Superman’s Pal Jimmy Olsen #1
Writer: Matt Fraction
Artist: Steve Lieber
Colorist: Nathan Fairbairn
Letterer: Clayton Cowles
Publisher: DC Comics
Great things usually come from weird places — for example, Superman’s Pal Jimmy Olsen. Jack Kirby’s groundbreaking Fourth World saga began in Superman’s Pal Jimmy Olsen #133. And while this new limited series may not be spinning out a 5th World for DC Comics, Steve Lieber, Matt Fraction, Nathan Fairbairn and Clayton Cowles’ series is a delightfully out-there comic doing justice to its wild, wonderful and storied heritage.
Lieber is truly one of the greatest humorists working in comic books today. That talent is in every visual aspect of the comic. Lieber uses a page break to make a laugh-out-loud funny “Clark Kent winks at the camera” joke.
The series features the same wordless six panel grid montages as his recent work The Fix at Image Comics. Each panel depicts a different humorously outlandish scenario, all adding up to the understanding that yes, Olsen is the agent of chaos his boss Perry White accuses him of being.
Fraction begins each of the many chapters with breathless narration that has fun with the Silver Age superlative style. The story offers glimpses into Metropolis’ past, with an air of Prairie Home Companion to it, but darker. Apparently the Olsen’s have been falling ass backwards into luck for generations but that luck is only made possible through gumption.

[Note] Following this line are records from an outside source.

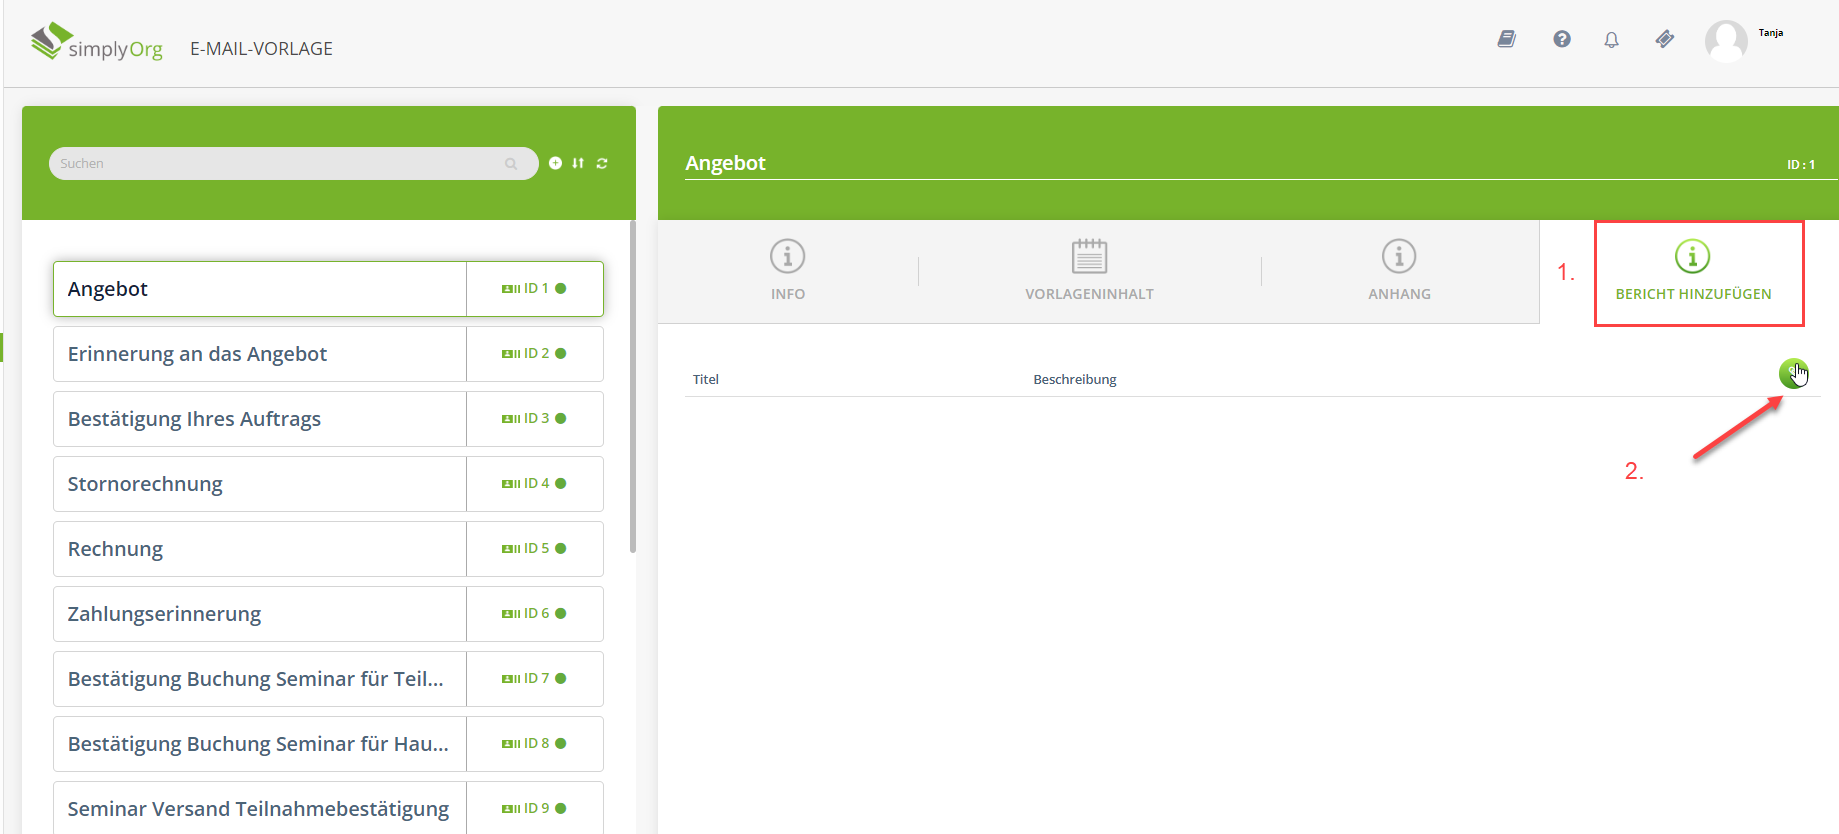Viewport: 1839px width, 834px height.
Task: Click the help question mark icon
Action: 1561,39
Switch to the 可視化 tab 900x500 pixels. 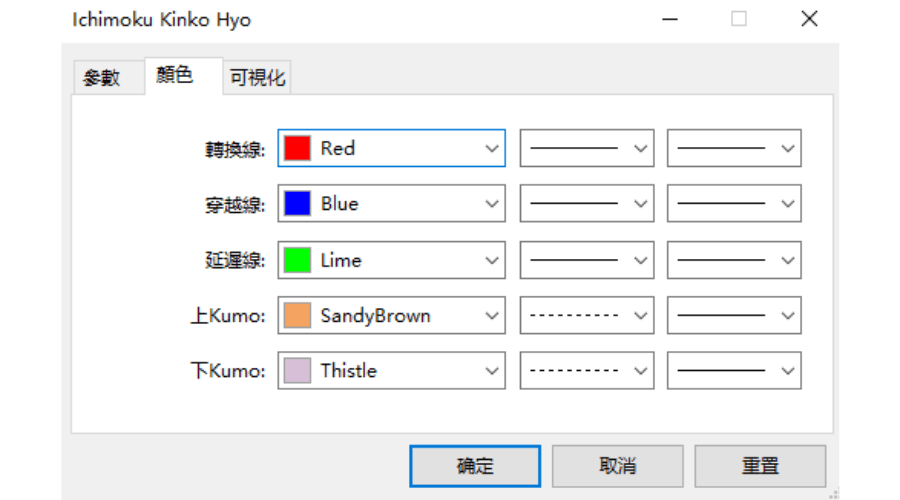click(257, 78)
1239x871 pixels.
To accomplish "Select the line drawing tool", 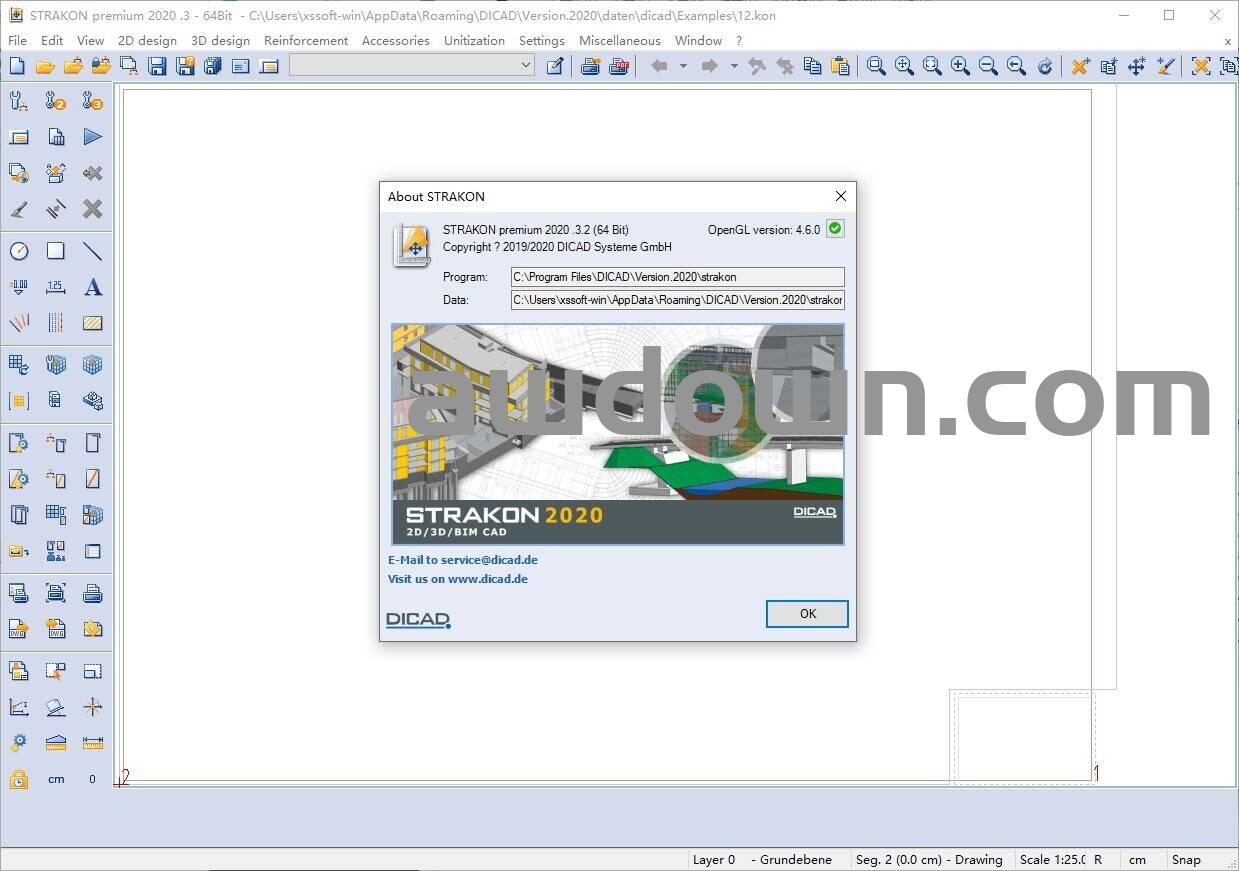I will coord(93,251).
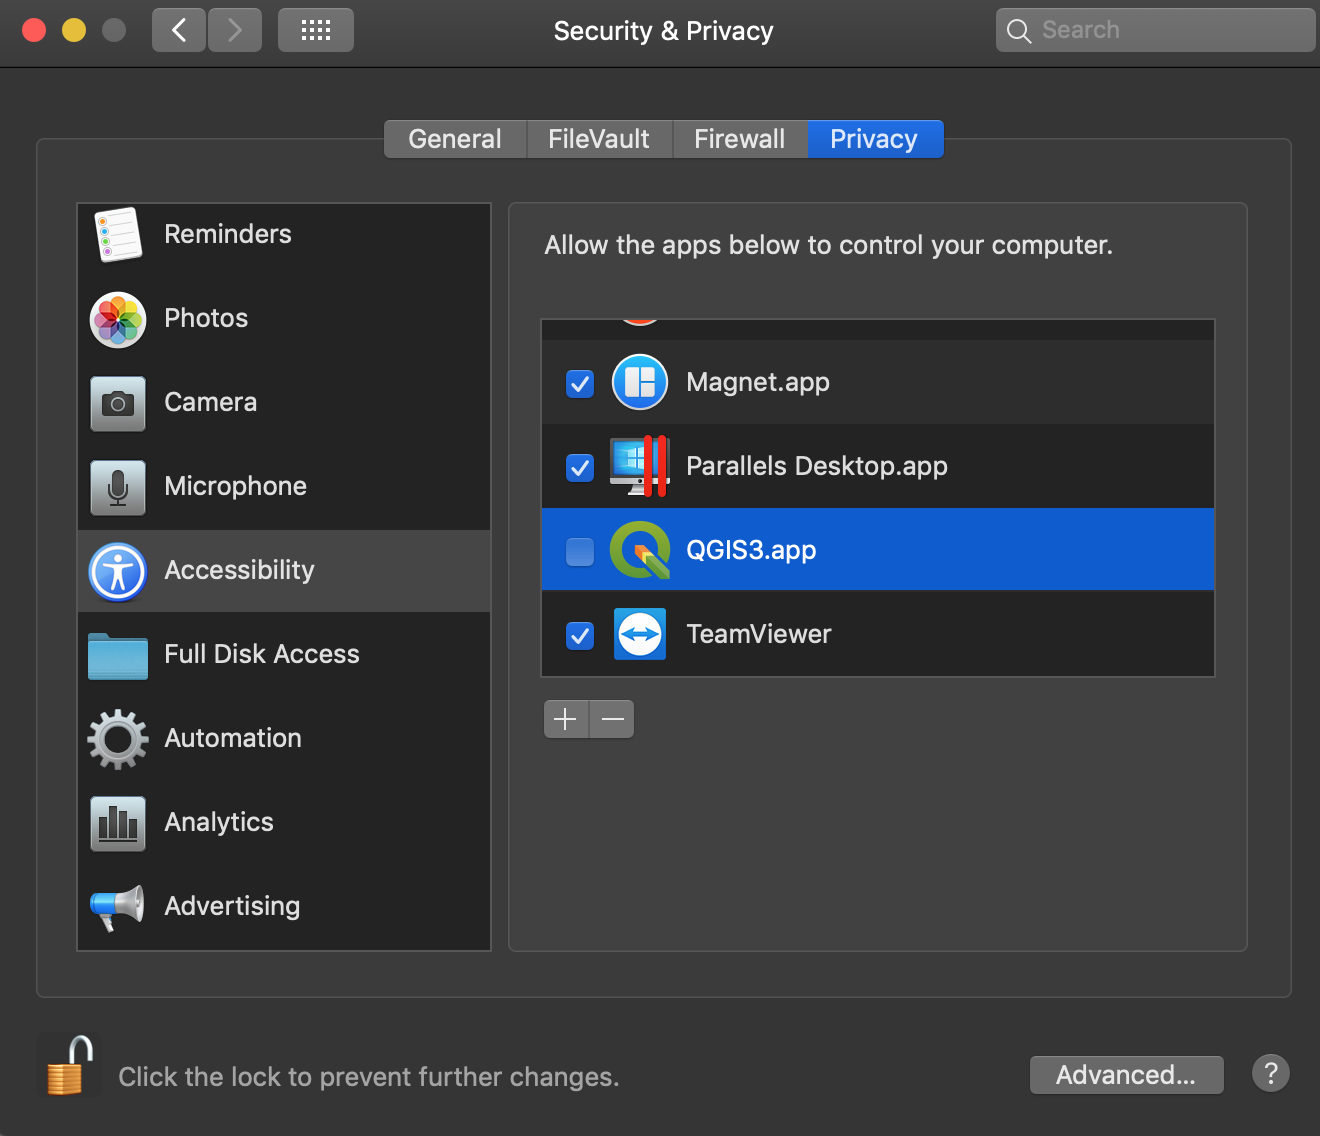
Task: Select the Automation gear icon
Action: (117, 739)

Superman Silver Age references are clear and deliberate but I don’t think they’ll get in the way for people who are unfamiliar. Remember: that was the same era that gave us Julie Schwartz’s rumored rules for balancing just the right number of monkeys on comics covers each week. There’s a proper ratio of simians here too. But no Simyan yet.
If Kirby’s Jimmy tangled with Don Rickles, Fraction has a chapter name referencing a joke by current comedy darling John Mulaney, the anti-Rickles.
Lieber’s strong lines and his handling of the characters’ features are a great fit for the Silver Age aesthetics, as are Fainbairn’s refreshingly flat colors inside the characters. His colors make some good fashion choices too.
Fraction is known for his ability to combine wild science-fiction stories and zany humor with genuine human emotion, like in the beloved FF series with Mike and Laura Allred. Lieber’s expressive faces have a light touch of cartoonishness without being rubbery or unattractive. There’s something of a Curt Swan Superman in there and I squealed with glee at Clark’s first appearance, it was so good.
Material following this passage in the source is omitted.